## Task to carry out
Pictures must not appear in the copy. Restate exactly the lines below from the one with "You are a GUI" through the one with "You are a computer-use", inclusive.

## Supplied data
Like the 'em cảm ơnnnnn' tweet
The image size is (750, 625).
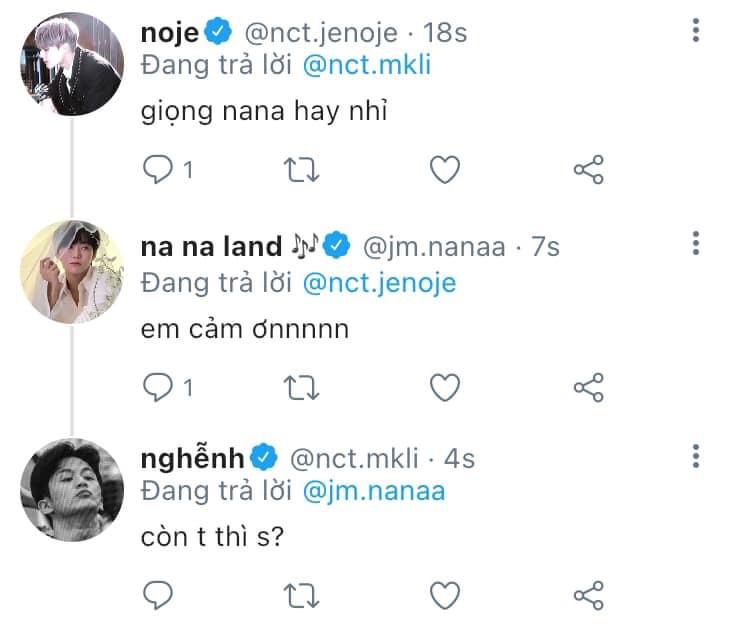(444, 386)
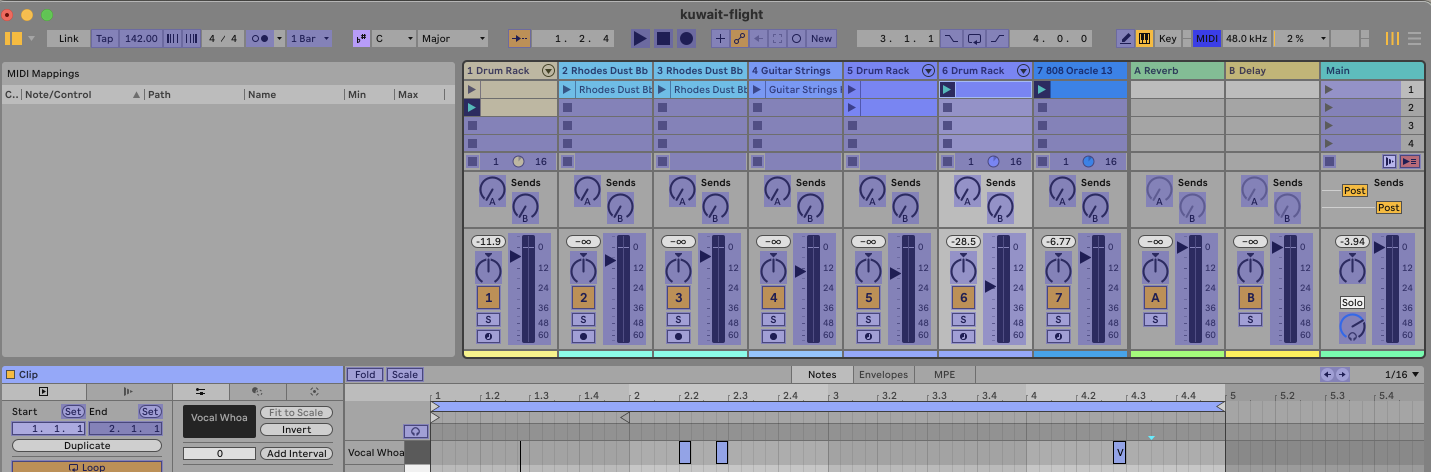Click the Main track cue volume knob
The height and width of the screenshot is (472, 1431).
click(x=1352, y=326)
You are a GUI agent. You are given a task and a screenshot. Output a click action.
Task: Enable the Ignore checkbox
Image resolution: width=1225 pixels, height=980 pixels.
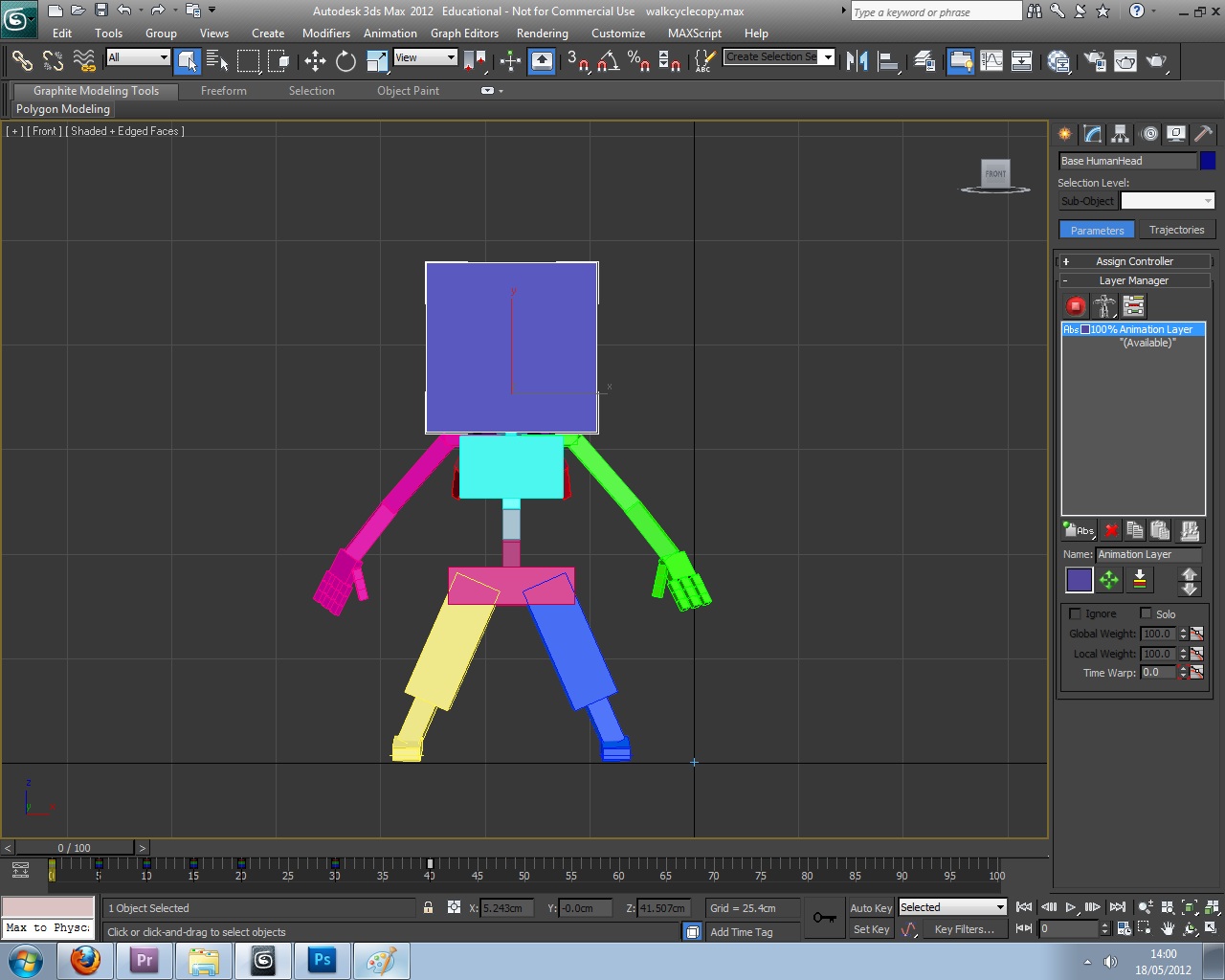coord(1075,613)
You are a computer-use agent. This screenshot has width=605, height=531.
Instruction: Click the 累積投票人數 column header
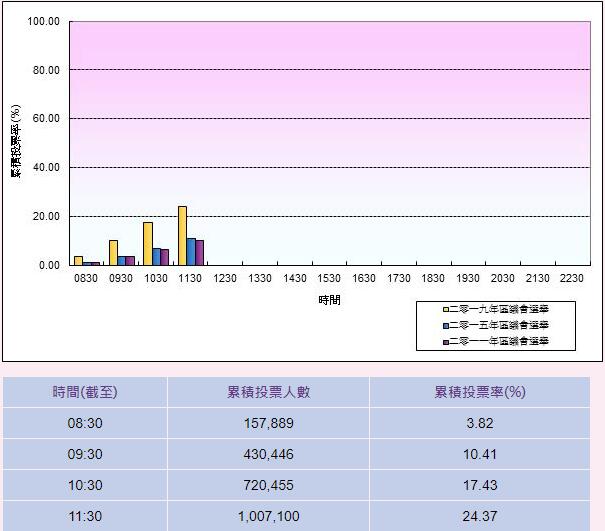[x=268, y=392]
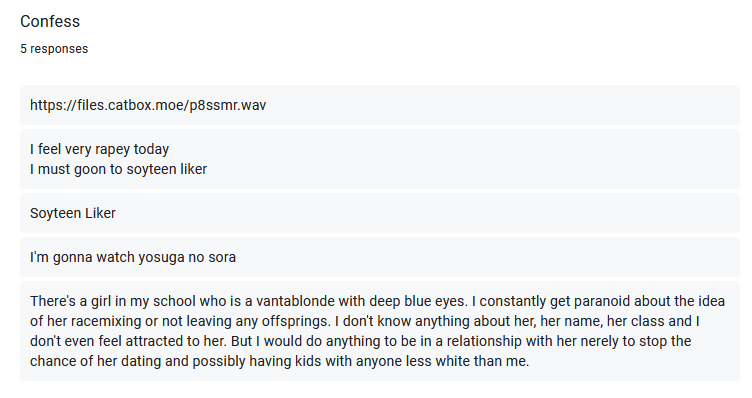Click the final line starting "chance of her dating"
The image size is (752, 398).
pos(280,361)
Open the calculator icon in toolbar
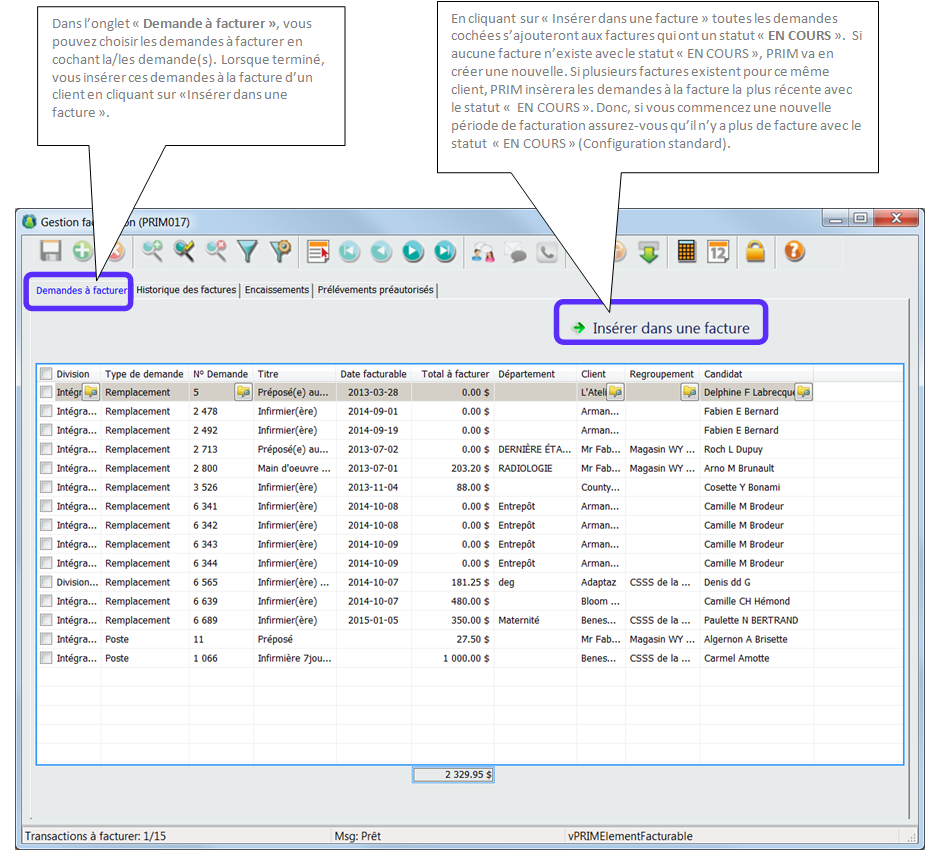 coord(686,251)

...

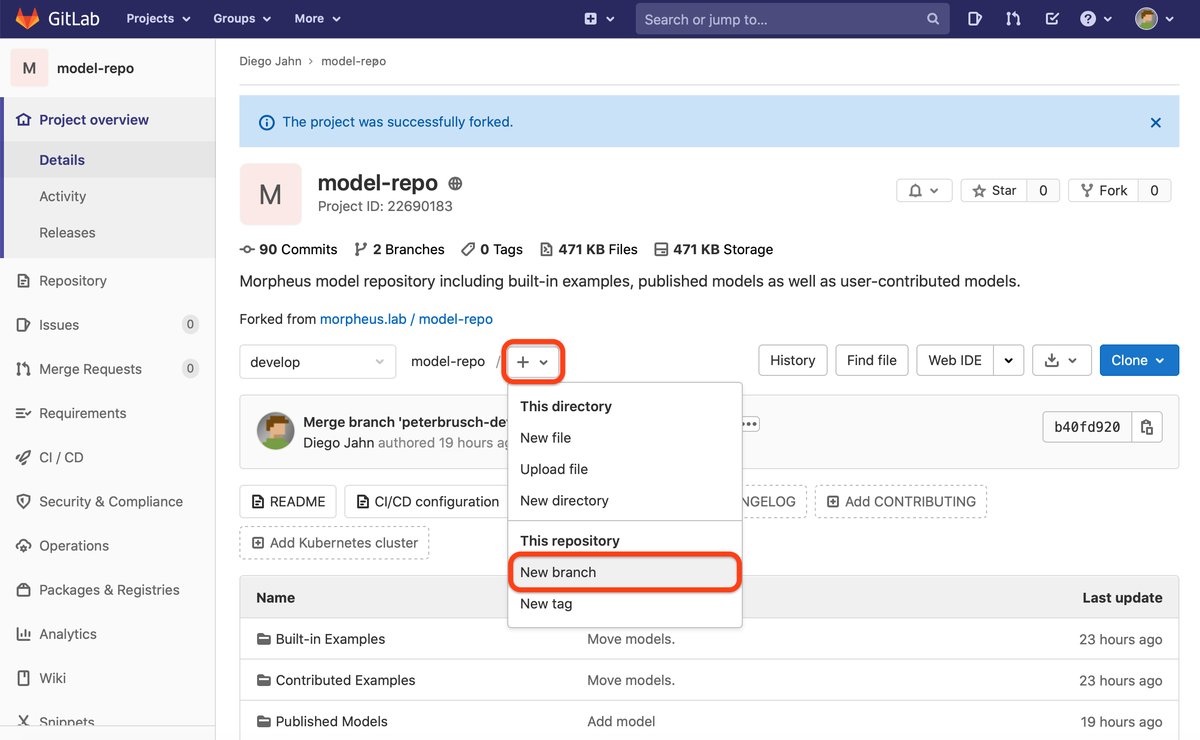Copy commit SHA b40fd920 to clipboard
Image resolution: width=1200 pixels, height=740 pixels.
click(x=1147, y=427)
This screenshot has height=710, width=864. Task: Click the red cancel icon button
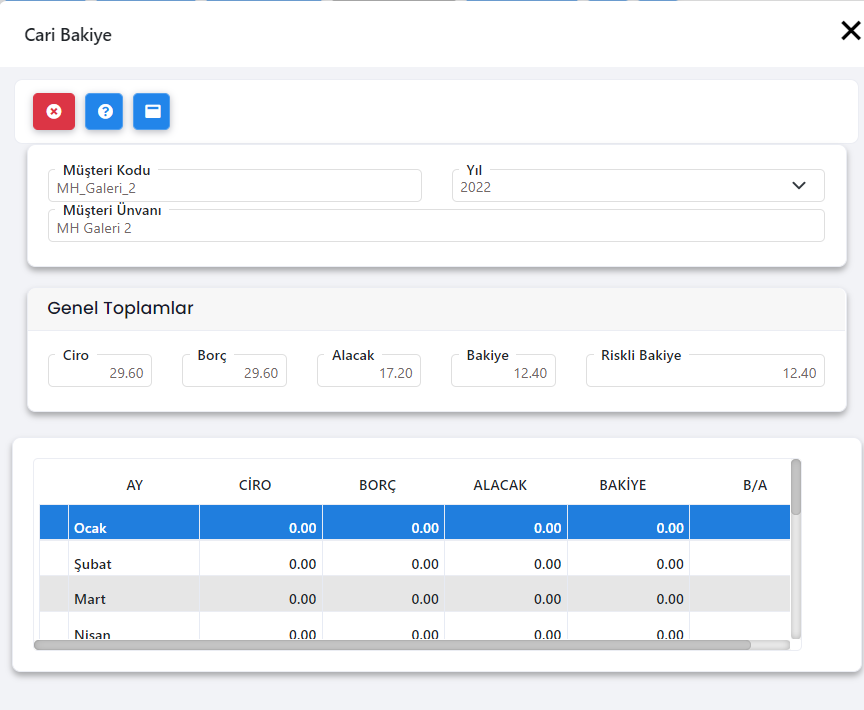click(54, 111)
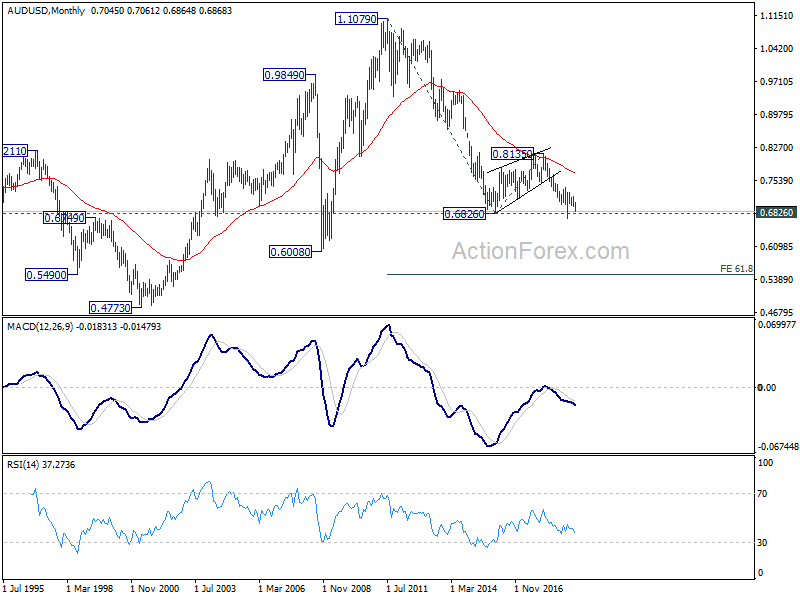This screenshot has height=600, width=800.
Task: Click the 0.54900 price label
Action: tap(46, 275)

## Answer to the exercise
You are a GUI agent. You are given a task and a screenshot. Output a click action.
Task: Enable the Ignore checkbox
Image resolution: width=1225 pixels, height=980 pixels.
coord(1075,613)
You are a computer-use agent. This screenshot has width=605, height=531.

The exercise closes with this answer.